REPUBLIKA.CO.ID, JAKARTA -- Pengamat energi Marwan Batubara mencurigai adanya peran mafia migas dalam kerja sama migas government to government (G to G) antara Indonesia dengan Angola.
"Pertama, keuntungan 2,5 juta dolar itu terhadap apa. Kedua, mengapa bukan dengan Iran, Saudi atau negara lain yang jelas produksi dan cadangan minyaknya jauh di atas Angola? Saya malah khawatir ini terkait mafia migas," jelas Marwan saat dihubungi Republika Online (ROL), Ahad (2/11).
Pengamat energi Marwan Batubara mengungkapkan, pemilihan Angola sebagai partner kerjasama harus lebih transparan. Selain itu, Marwan menambahkan bahwa kerjasama G to G haruslah memberikan harga yang lebih murah dibandingkan ketika dengan Petral.
Pengamat lainnya, Komaidi Notonegoro beranggapan bahwa kerja sama G to G seperti yang dijalin Indonesia dengan Angola haruslah dikembangkan.
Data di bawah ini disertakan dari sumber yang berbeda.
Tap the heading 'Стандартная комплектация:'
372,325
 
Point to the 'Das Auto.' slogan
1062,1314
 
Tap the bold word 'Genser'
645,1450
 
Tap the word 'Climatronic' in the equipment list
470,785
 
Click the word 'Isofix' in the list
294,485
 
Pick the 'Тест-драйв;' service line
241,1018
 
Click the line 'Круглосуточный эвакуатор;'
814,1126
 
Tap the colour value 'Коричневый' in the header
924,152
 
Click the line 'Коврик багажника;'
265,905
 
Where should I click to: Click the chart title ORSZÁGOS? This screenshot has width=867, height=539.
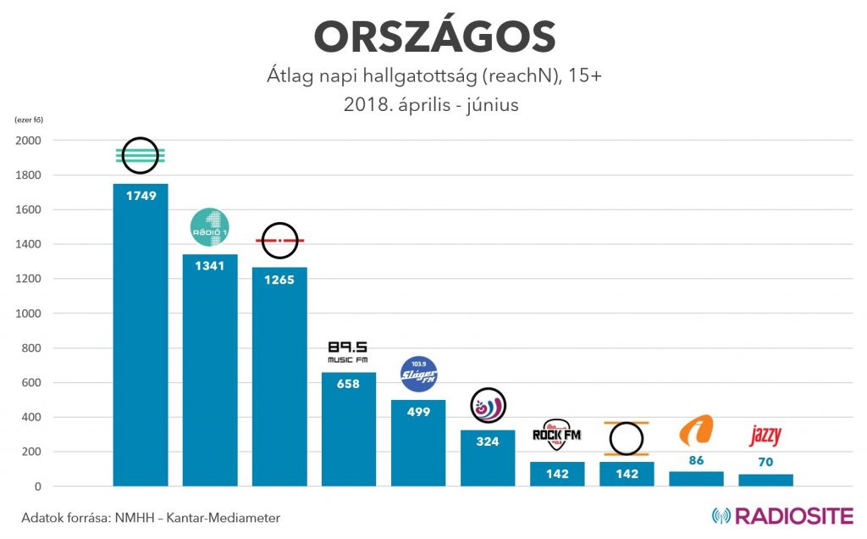click(x=434, y=38)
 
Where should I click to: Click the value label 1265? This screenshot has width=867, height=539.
click(x=279, y=280)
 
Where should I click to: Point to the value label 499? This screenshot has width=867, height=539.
click(x=418, y=412)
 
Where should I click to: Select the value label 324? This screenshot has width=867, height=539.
click(x=488, y=442)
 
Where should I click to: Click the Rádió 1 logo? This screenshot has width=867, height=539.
click(x=210, y=227)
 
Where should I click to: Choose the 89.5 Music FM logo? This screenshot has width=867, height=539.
click(x=349, y=352)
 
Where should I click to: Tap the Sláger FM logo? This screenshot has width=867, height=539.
click(x=418, y=374)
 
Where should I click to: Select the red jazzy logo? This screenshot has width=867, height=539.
click(x=765, y=436)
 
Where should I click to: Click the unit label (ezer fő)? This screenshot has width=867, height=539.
click(x=30, y=119)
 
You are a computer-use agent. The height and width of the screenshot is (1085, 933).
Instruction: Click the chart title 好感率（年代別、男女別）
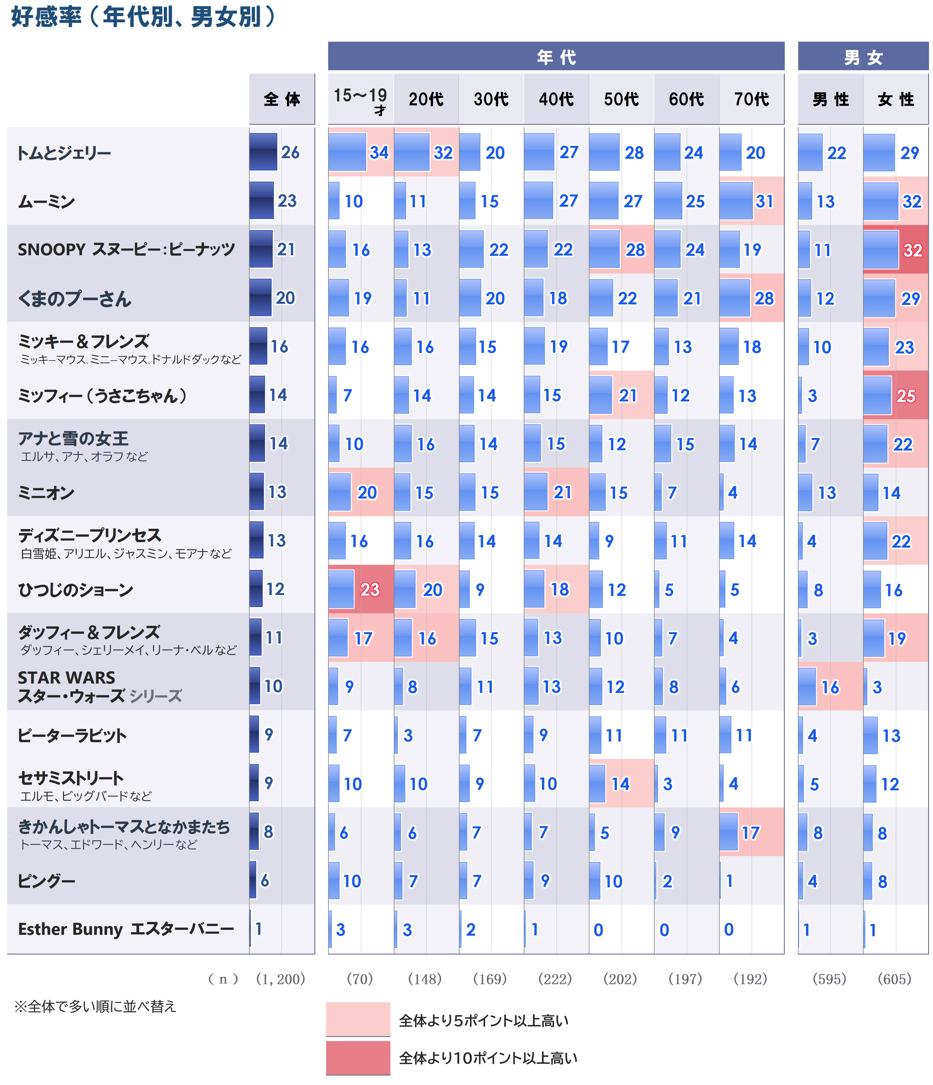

Lantaran pada umumnya jenis kerja sama ini akan mendapat harga komoditas yang lebih murah.
"Tapi formula g to g harus jelas. Misal, melalui kerja sama ini Indonesia dapat minyak dari Angola 80 dolar di saat harga minyak dunia 86 dolar. Nah, kalau minyak dunia turun di bawah itu, harusnya minyak dari Angola juga turun misal 65 dolar. Jangan stuck di angka 80 dolar. Gak jadi untung kita. Mekanisme g to g harus jelas," ujarnya kepada Republika.
Seperti diketahui konsumsi BBM di Indonesia terus tumbuh sekitar delapan persen per tahun, di sisi lain tingkat produksi minyak mentah menurun dan kapasitas kilang tidak bertambah. Pertamina terus berupaya mendukung pemerintah untuk menjamin ketahanan energi nasional, baik melalui upaya-upaya peningkatan produksi di hulu yang bersumber dari dalam maupun luar negeri, peningkatan kapasitas kilang, dan juga upaya konversi dan diversifikasi energi.
Angola merupakan negara anggota Organisasi Pengekspor Minyak (OPEC). Pada 2013 Angola memproduksi minyak dan kondensat sejumlah 1,8 juta barel per hari. Sejak 2002, pertumbuhan produksi minyak Angola mencapai rata-rata 15 persen per tahun yang disokong oleh lapangan-lapangan deepwater.